An option adjustable-rate mortgage is a complex type of hybrid mortgage originally designed for a narrow segment of people: sophisticated borrowers with inconsistent incomes. But because an option ARM has such a low initial payment, it became popular during the housing boom, with about $250 billion in option ARMs issued over the last three years. More recently, the loan’s appeal has dimmed amid higher short-term interest rates as well as horror stories such as the Hortons’. But the mortgage is still being marketed aggressively.

If you are thinking about taking out an option ARM, here are some important tips:

Know your options

Each month an option ARM gives you a choice of four payment amounts:

* The highest amount, if paid every month, would be enough to pay your loan off in 15 years.

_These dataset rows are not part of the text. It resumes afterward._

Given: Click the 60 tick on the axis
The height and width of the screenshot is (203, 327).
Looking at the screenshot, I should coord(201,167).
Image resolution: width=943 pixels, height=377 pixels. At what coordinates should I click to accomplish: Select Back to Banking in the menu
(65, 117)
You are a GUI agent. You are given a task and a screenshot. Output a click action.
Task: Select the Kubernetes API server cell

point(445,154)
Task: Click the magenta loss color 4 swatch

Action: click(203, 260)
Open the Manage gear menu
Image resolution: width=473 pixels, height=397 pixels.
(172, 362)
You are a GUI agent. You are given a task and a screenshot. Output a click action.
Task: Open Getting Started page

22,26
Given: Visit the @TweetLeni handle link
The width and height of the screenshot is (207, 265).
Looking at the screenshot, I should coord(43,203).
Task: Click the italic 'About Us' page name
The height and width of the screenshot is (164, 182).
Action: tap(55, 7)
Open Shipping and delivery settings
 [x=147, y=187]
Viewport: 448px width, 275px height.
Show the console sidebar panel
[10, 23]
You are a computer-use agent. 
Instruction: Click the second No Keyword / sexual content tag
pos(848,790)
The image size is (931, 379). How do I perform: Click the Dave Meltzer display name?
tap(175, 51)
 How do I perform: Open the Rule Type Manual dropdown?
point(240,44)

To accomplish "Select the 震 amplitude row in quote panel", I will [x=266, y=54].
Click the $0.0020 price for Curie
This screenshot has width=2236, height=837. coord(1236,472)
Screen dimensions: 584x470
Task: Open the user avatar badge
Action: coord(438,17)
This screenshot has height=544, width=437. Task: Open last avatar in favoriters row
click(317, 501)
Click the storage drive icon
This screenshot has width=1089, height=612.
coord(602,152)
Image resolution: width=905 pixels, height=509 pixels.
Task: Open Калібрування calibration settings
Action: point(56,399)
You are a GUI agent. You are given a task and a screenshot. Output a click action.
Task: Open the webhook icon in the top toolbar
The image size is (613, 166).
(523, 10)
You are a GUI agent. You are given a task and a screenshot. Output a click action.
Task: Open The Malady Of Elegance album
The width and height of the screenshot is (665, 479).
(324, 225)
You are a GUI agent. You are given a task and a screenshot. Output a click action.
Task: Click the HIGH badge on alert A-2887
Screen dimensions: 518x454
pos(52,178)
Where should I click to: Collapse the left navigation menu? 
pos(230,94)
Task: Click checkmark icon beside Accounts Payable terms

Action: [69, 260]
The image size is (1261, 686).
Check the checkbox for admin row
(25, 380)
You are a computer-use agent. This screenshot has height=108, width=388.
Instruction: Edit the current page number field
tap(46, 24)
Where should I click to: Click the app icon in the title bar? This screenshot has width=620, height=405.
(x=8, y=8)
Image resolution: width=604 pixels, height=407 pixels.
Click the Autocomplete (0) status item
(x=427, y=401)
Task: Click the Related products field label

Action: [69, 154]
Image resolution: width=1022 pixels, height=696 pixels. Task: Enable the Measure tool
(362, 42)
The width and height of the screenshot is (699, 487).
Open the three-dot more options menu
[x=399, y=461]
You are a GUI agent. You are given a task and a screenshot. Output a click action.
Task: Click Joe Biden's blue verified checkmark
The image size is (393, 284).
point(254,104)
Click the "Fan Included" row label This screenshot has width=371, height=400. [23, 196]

* The next-highest amount is calculated to pay off the loan in 30 years.

* A third option allows you to pay only the interest accruing that month -- and none of the principal.

* The fourth option -- the minimum payment -- is the most tempting and usually the one that’s advertised. It is calculated based on a “teaser” interest rate that can be as low as 1% or 2% a year. But after the first month, if you make the minimum payment, not only are you not paying down the loan, you’re not even paying all the interest that’s accruing. As a result, your total debt is actually increasing.

Understand the teaser

The artificially low initial interest rate on an option ARM is known as the teaser rate because it’s the number that lures you into taking the loan. But although the payment may be fixed for several years, the teaser rate expires after the first month. The additional interest is added to the mortgage balance.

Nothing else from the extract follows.